Les "responsables" de l'islam de France sont invités au château du ministre de l'Intérieur (19 et 20 décembre 2002)




En continuité de ses démarches mêlant ingérence et compromission avec des associations intolérantes, le ministre de l'Intérieur Nicolas Sarkozy a convoqué dans son château de Nainville les Roches (Essonne) tout ce que l'islam compte de prétendants à la représentativité. Il a ainsi forcé définitivement les musulmans à signer un accord déjà prêt qui confie la présidence du Conseil Français du Culte Musulman à la Mosquée de Paris, bien heureuse de passer devant ses rivales, l'UOIF et la FNMF qui obtiennent chacune une vice-présidence. Sarkozy a donc signé un pacte avec le diable en conviant à sa table, et en leur manifestant les plus grands égards, des personnalités réactionnaires et des associations qui font de la séparation avec les "impurs" leur principale politique. Les nouveaux responsables musulmans ainsi adoubés comptent bien utiliser le CFCM pour faire entendre leur point de vue sur des questions de société telles que l'IVG (Mohammed Bechari, président de la FNMF, France Inter 20 décembre 2002), la bioéthique (Kamel Kabtane, recteur de la mosquée de Lyon, Libération 19 décembre 2002) ou encore l'enseignement du fait religieux (Fouad Alaoui, secrétaire général de l'UOIF, Libération 21 décembre 2002).

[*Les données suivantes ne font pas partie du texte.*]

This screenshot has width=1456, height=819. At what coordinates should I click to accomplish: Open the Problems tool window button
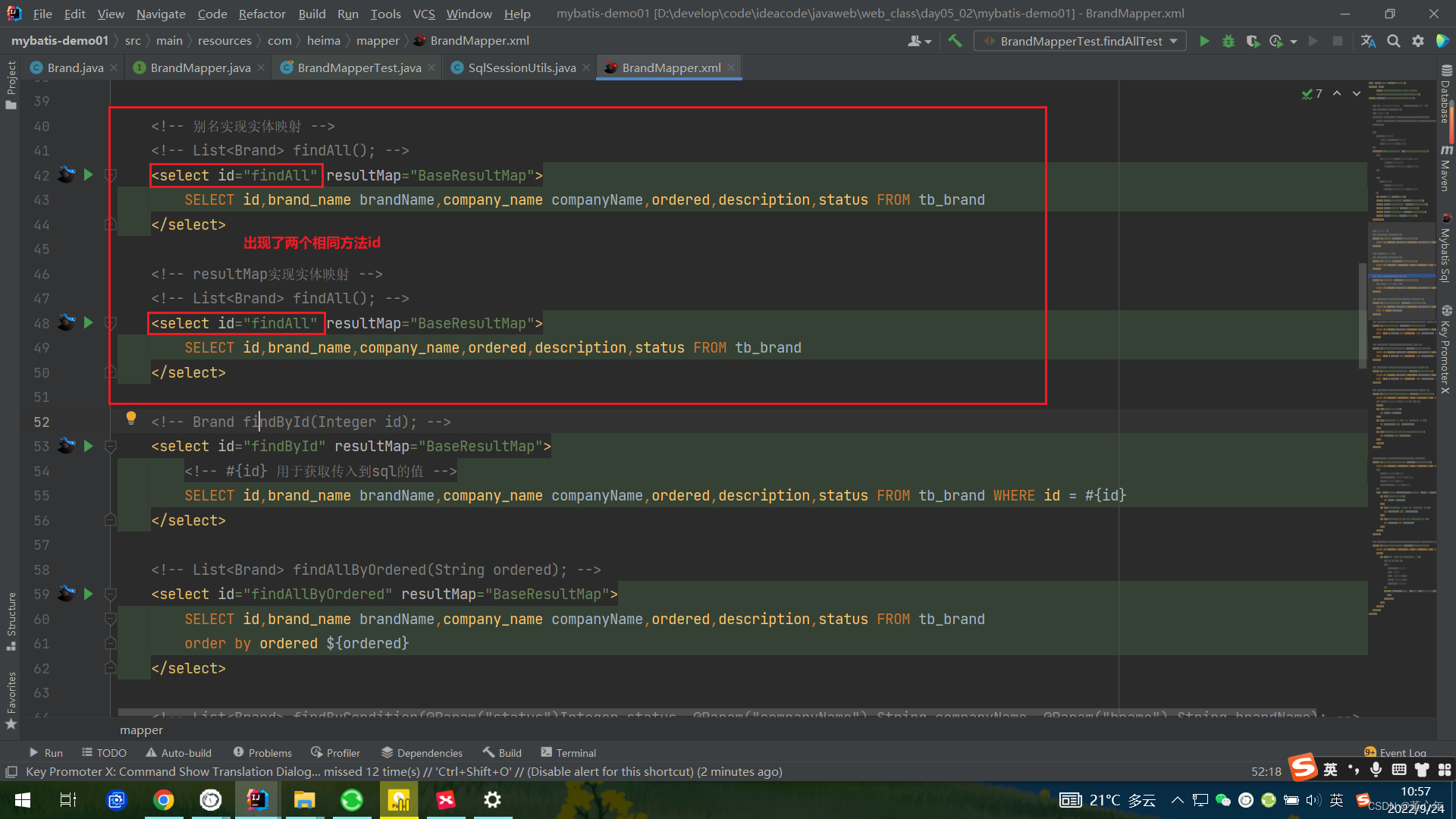262,752
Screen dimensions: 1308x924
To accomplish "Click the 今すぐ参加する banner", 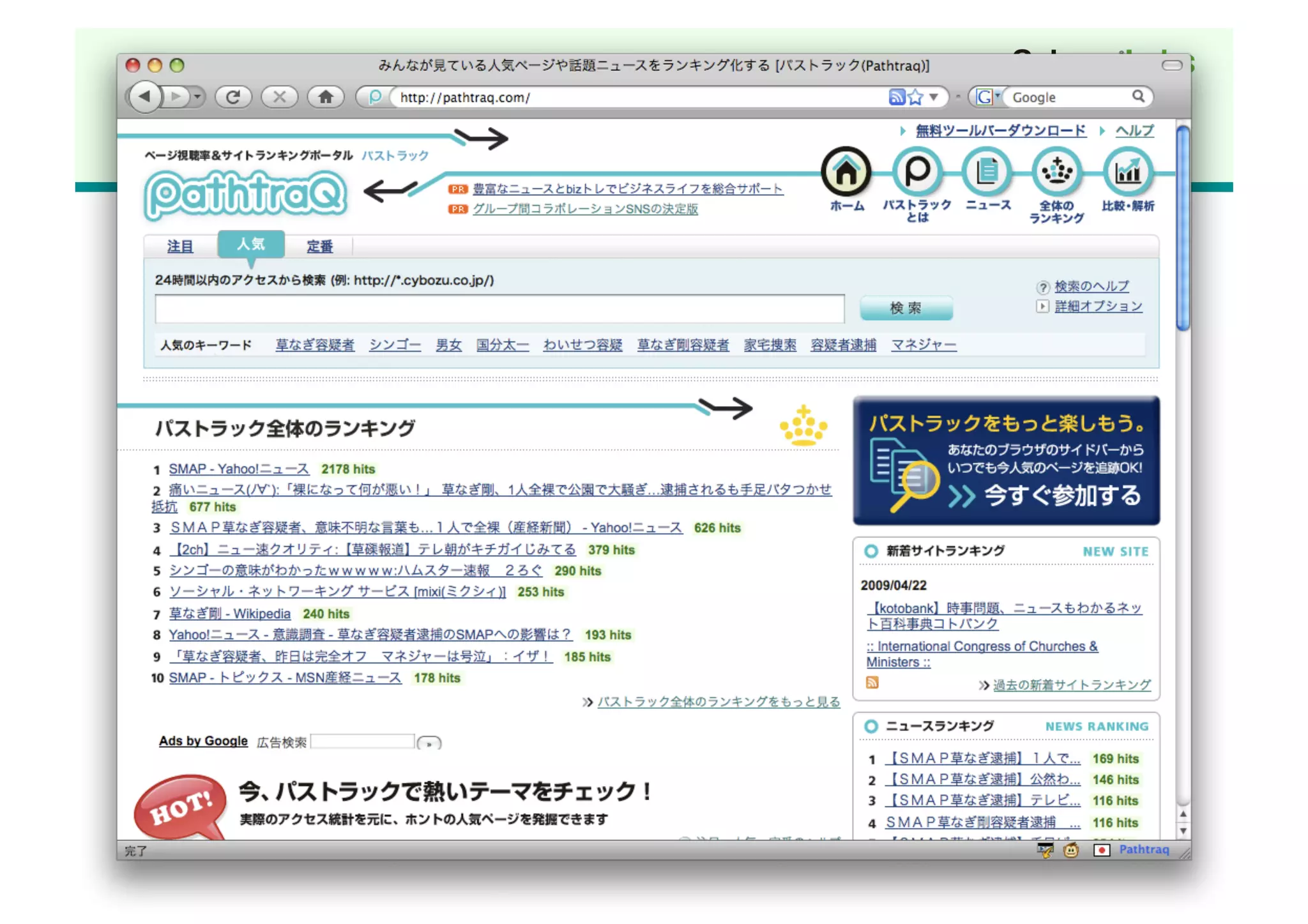I will coord(1061,496).
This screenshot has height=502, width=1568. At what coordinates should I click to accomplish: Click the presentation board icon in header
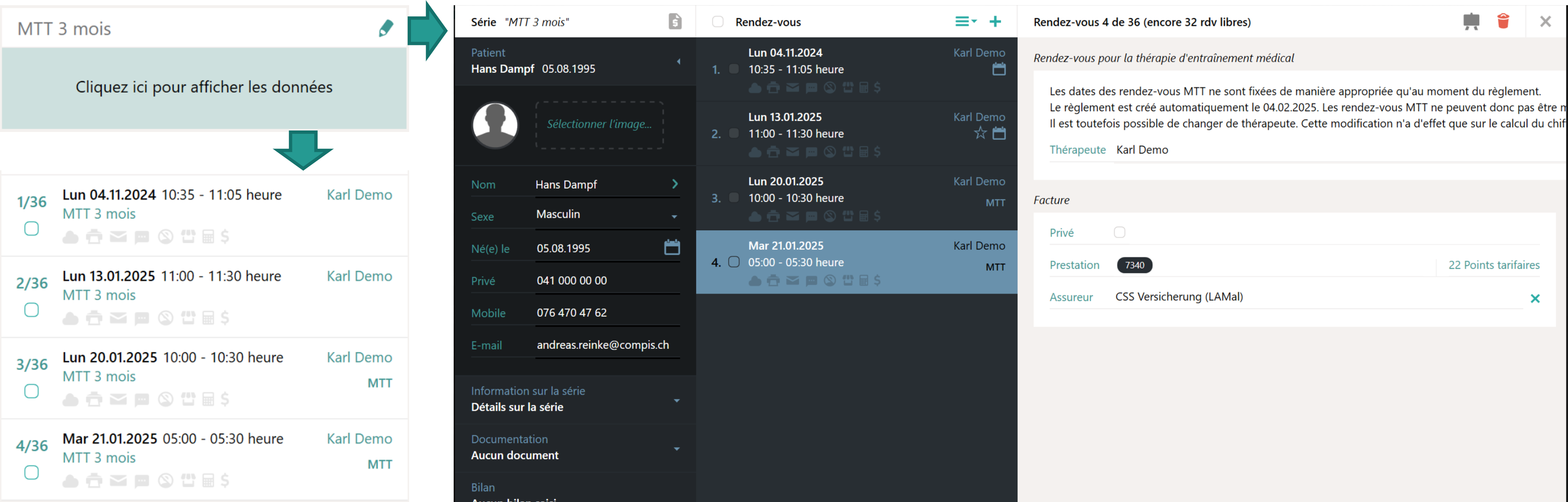pos(1471,21)
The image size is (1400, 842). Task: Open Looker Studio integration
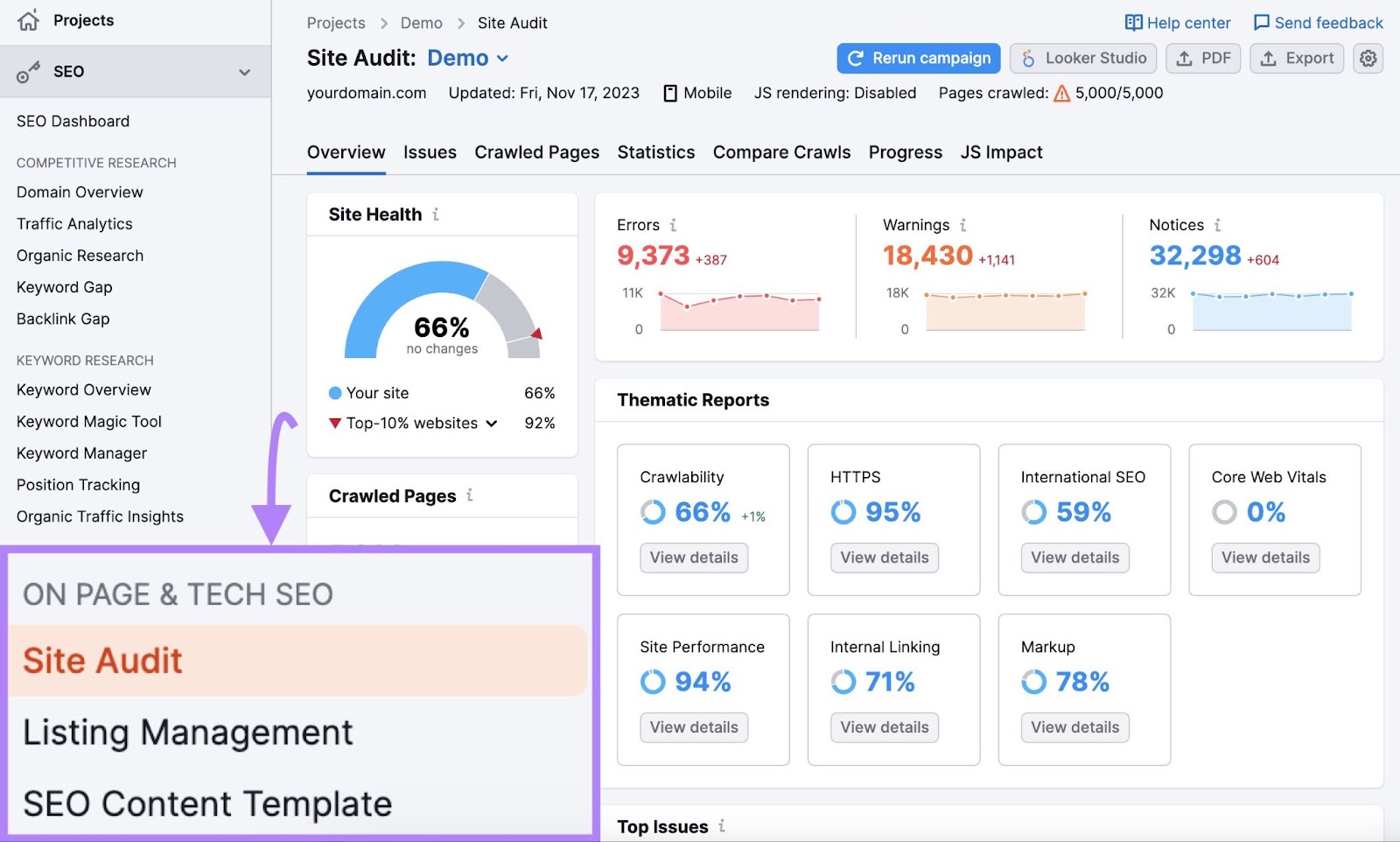coord(1082,58)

Il est à craindre qu'on assiste au sein du CFCM à une alliance entre les représentants les plus fondamentalistes qui pourraient alors dominer le conseil. Mais dès avant sa création, on sait que ce conseil recevra une subvention de 160000 euros versée par les Conseils Régionaux (Libération 19 décembre 2002)! Il faut donc souhaiter vivement que cette union contre nature de croyants tous adversaires les uns des autres implose rapidement et montre l'islam pour ce qu'il est, une idéologie antidémocratique et antilaïque.